- [What you need to do]: What you return must be every line below that includes the word "This".

- [Provided data]:
----

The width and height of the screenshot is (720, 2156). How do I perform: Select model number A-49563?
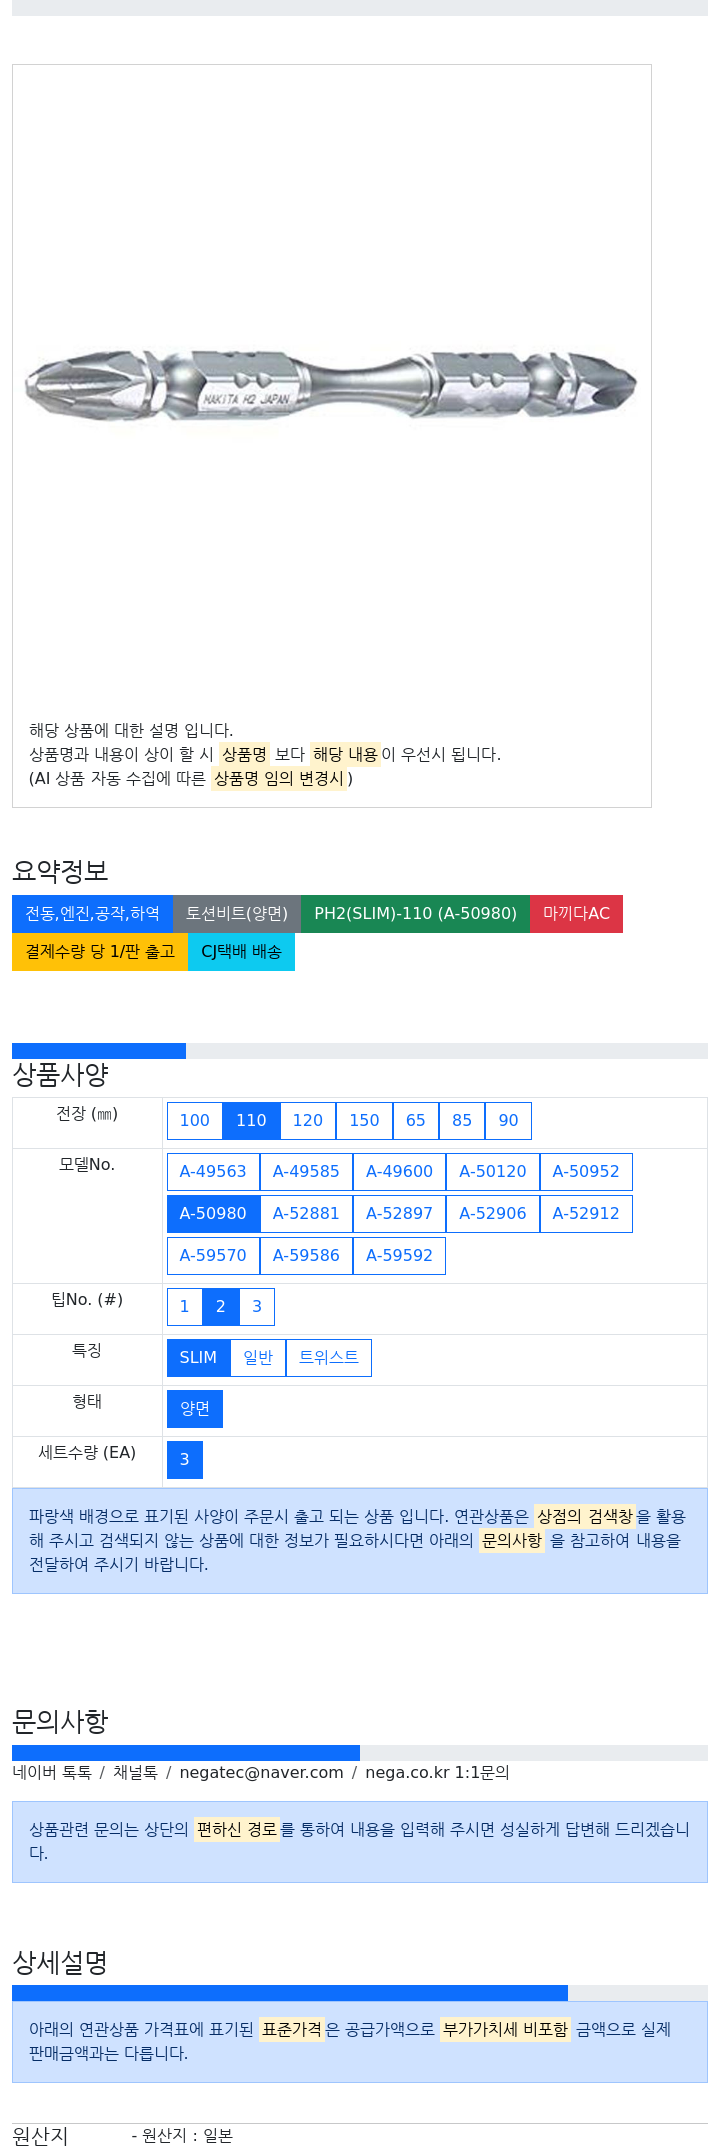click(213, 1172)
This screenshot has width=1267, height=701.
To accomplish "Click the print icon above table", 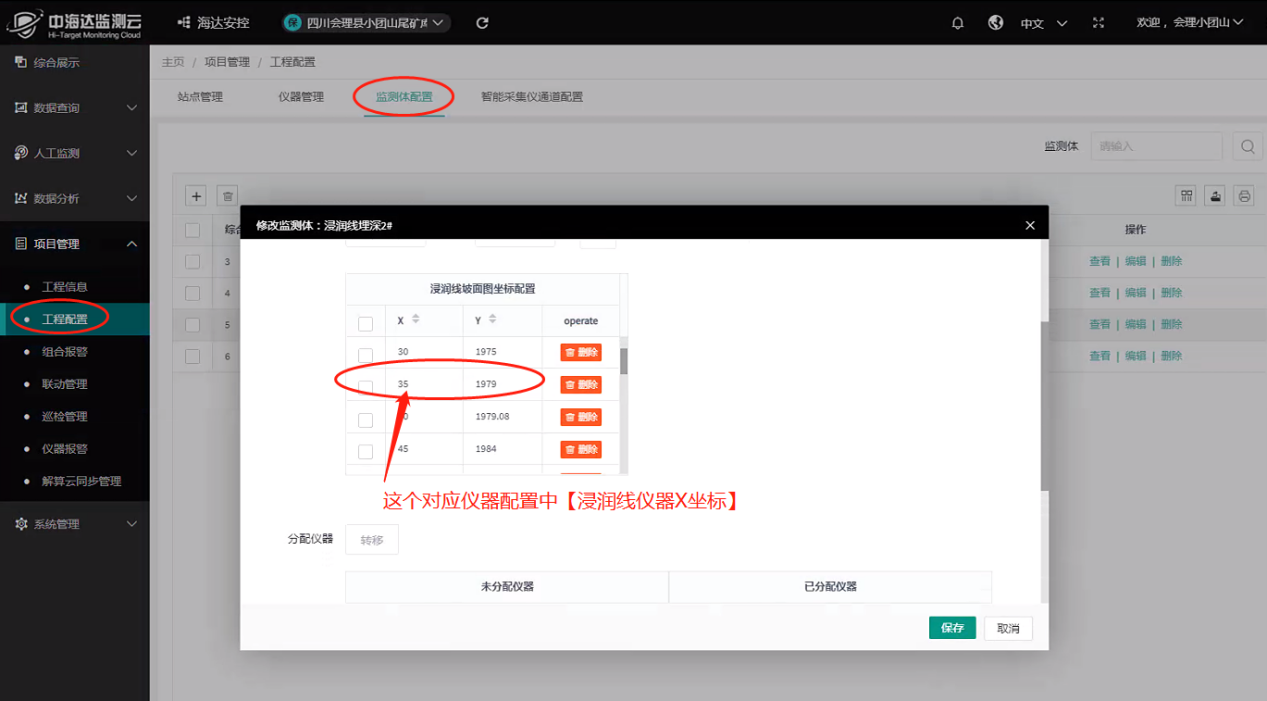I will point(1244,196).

----

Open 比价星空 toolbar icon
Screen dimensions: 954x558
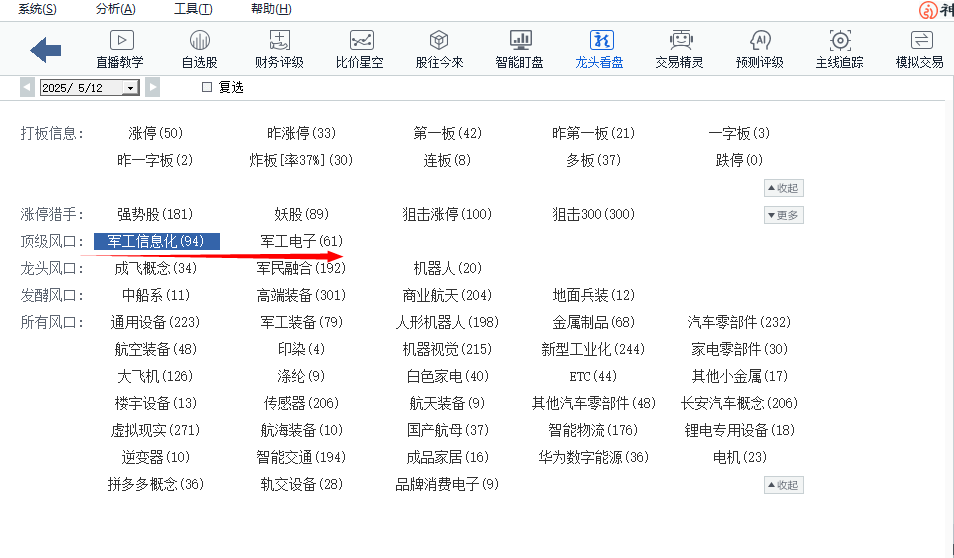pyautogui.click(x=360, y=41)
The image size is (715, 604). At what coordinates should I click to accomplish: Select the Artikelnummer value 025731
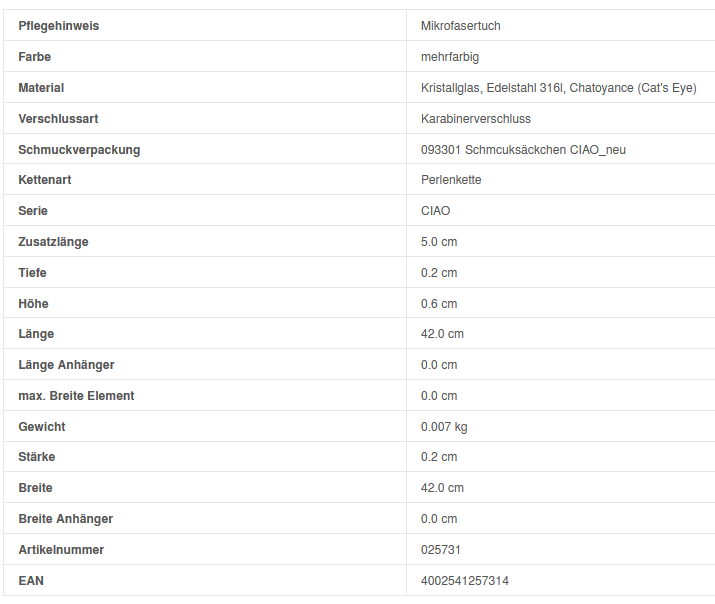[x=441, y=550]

----

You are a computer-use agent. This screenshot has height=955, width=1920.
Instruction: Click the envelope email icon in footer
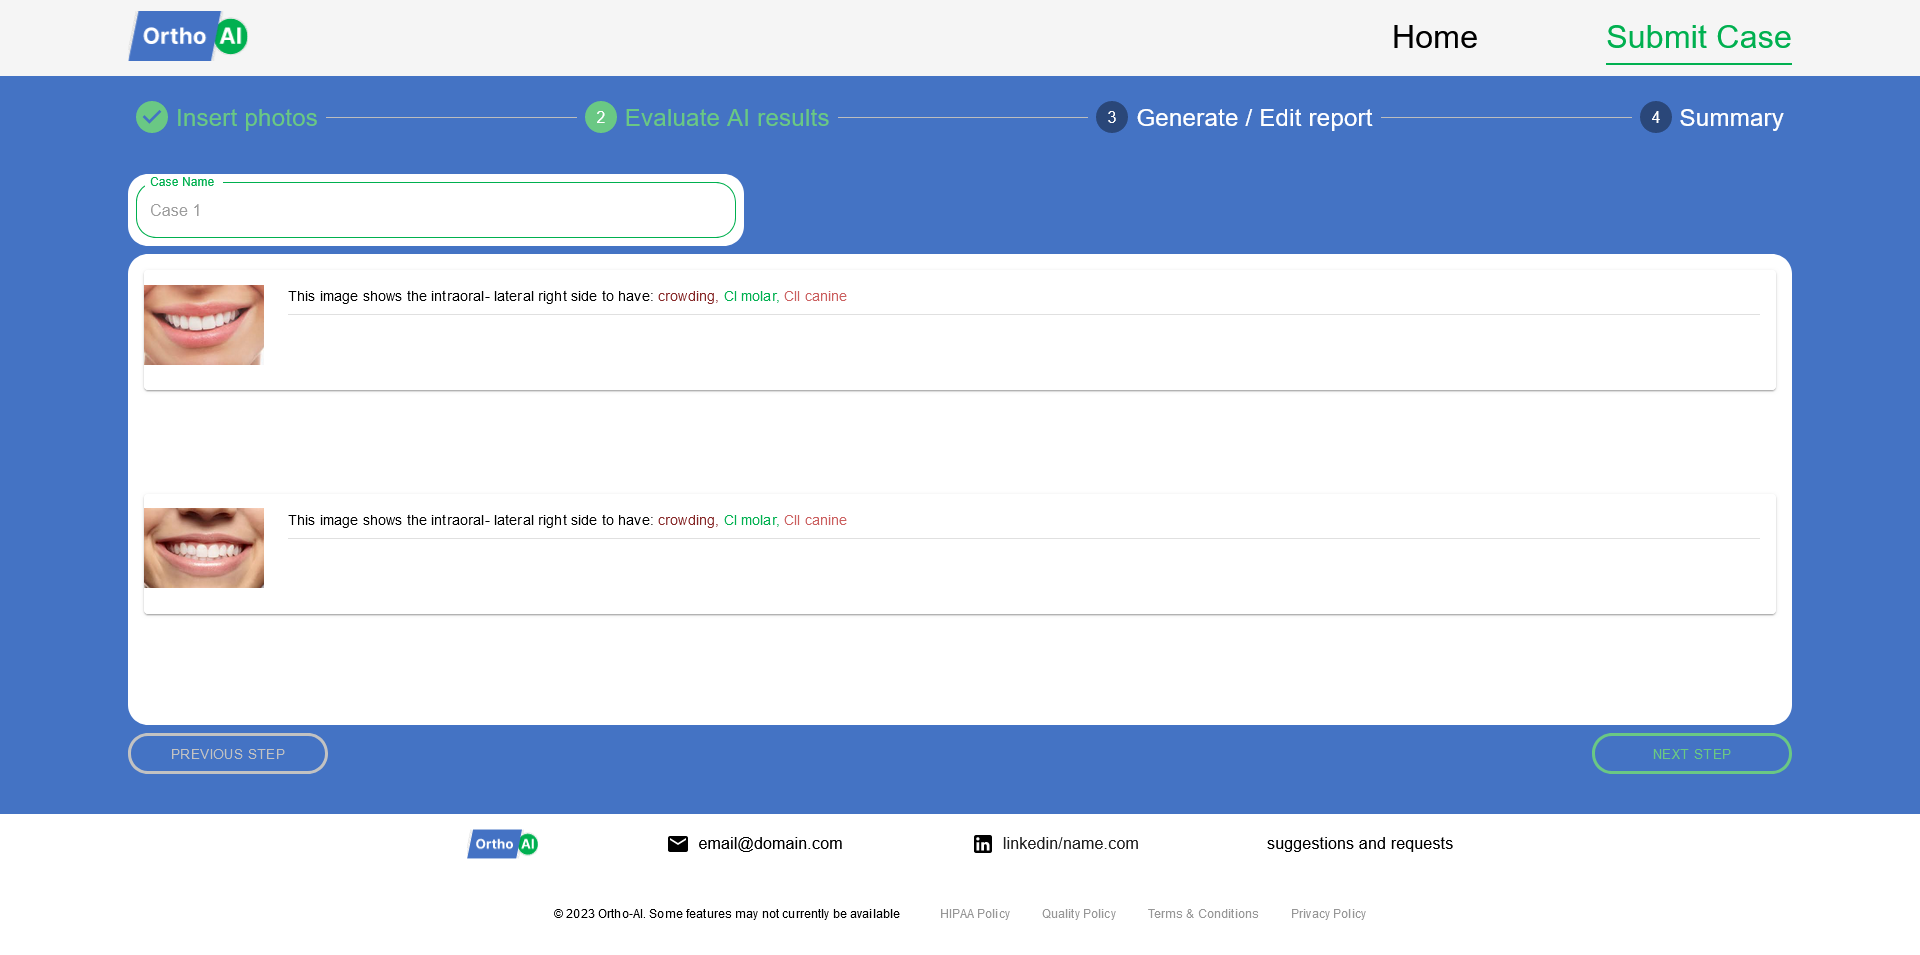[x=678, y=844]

----

- [Exercise answer]:
This screenshot has width=1267, height=701.
You are a computer-use agent. This screenshot has height=955, width=1920.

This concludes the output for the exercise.